Я представлял, как за гробом идет наш класс, вся наша школа, рыдают родственники, пошатываясь, бредет в черном платке Ирка Епифанова. "Боже! -заламывает она руки. -- Почему я не поверила, что он сам решил для меня все задачки по физике? Весь учебник, на целый год вперед!.." За гробом несут венки, мой табель с единственной тройкой по пению, почетную грамоту в бронзовой рамке -- за лыжный кросс. "Какой это был ученик! -- плачет классная воспитательница. -- Какие он писал стихи! Второй Пушкин!.." На крышке гробы лежит моя старая школьная фуражка с надраенной кокардой. Тяжко бухает оркестр. Траурная процессия выворачивает на Невский -- к Лавре. Перекрыто движение. "Кто? Кто это скончался?" -- тревожно шепчутся люди. "Загубили, не уберегли... -- горестно вздыхают в толпе. -- Была бы жива его мать, она бы такого не допустила".
Рыдают Верка с Надькой -- зловредные сестрицы: "Ах, зачем мы заставляли его бегать за картошкой и выносить ведро... Зачем мы поднимали его в семь утра, чтобы он сходил в молочную кухню и отнес Димку в ясли? Прости нас, Тимоша!.."
Братья держат под руки отца. По их щекам медленно катятся слезы. "Почему я не взял его пожить к себе? -- хмурится Феликс. -- Ведь ему было так тяжело в этом аду, где две комнаты на восемь человек..."
"Зачем я позволял, чтобы мне звонила эта глупая театралка Ядвига Янцевна? -- низко опускает голову отец. -- Она бы никогда не смогла заменить ему мать. А он был такой ранимый. Прости, сынок..."
Я вытирал слезы и пытался проглотить комок в горле. Да! Надо повеситься. В ванной. Когда все лягут спать...
Какой же я был идиот.
...Потом я лежал на диване лицом к стене, горела настольная лампа, и отец тихо ходил по комнате, останавливаясь и прислушиваясь. Есенина из меня не получилось. Мне было стыдно, и я делал вид, что сплю. На кухне шептались сестры.
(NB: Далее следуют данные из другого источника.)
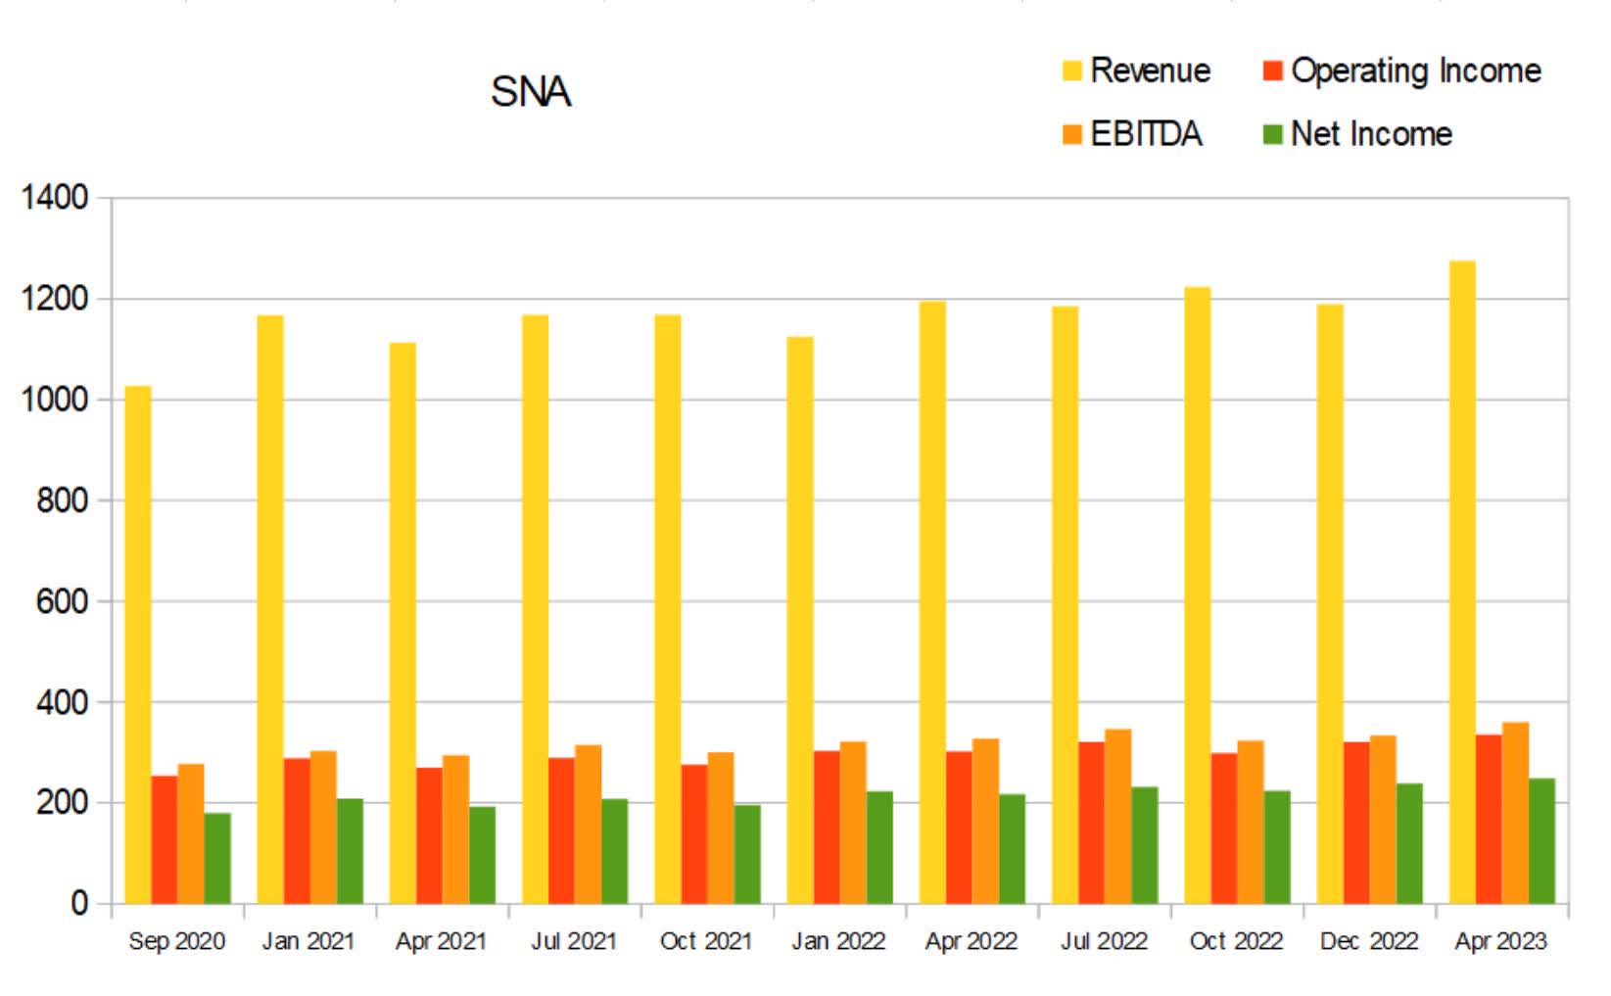Click the SNA chart title
1611x996 pixels.
point(532,91)
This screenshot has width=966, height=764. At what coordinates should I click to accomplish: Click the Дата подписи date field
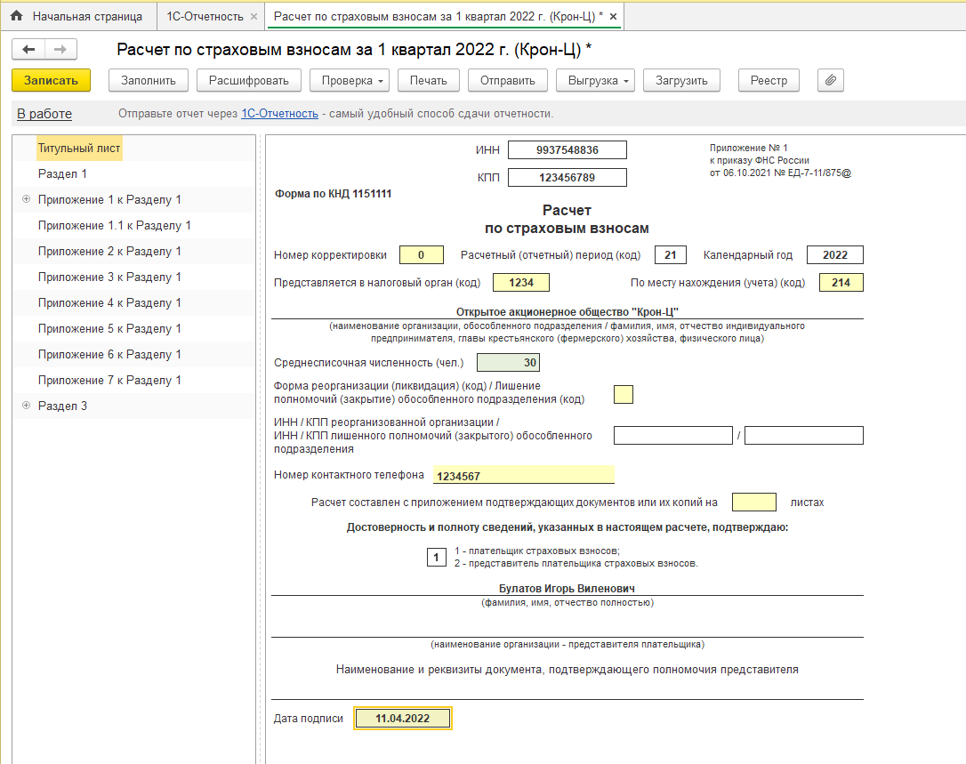(403, 719)
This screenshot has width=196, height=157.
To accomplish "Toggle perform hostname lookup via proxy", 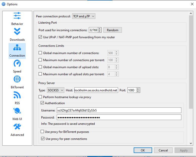I will [40, 97].
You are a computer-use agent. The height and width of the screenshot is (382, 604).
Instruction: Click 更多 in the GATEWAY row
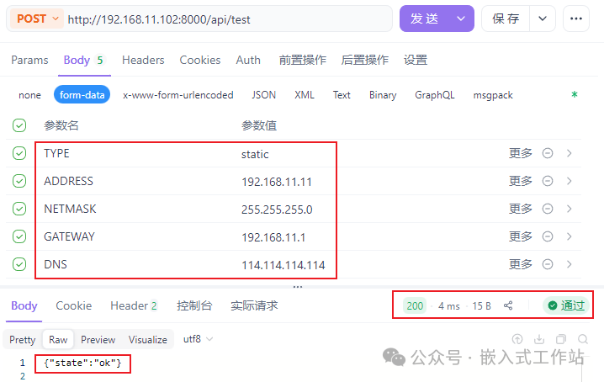[x=521, y=236]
Женщина с высоким голосом вскоре перестала звонить нам, и однажды, когда уже пришла весна и мы с отцом резали над тазиком проросшую картошку, подготавливая ее к посадке на огороде, он долго молчал, с хрустом разрезая клубни и хмуро разглядывая их, и сказал неожиданно тяжелым голосом: "Неужели ты думал, что я маму забыл? Не забыл, Иван Иванович..." И отложив блеснувший солнцем нож, пошел курить на кухню. Я слышал, как он открыл там кран и взял из сушилки чашку.
Да, уникальный я был идиот...
Я захожу с дровами в избушку и топаю валенками, чтобы стряхнуть с них снег. Феликс рассказывает, как он пытается вытравить из своих сотрудников рабскую философию. Молодцов, оседлав стул, с улыбкой слушает его. Он любит Феликса, я знаю. Я тоже люблю, хотя и всякое бывало: братья.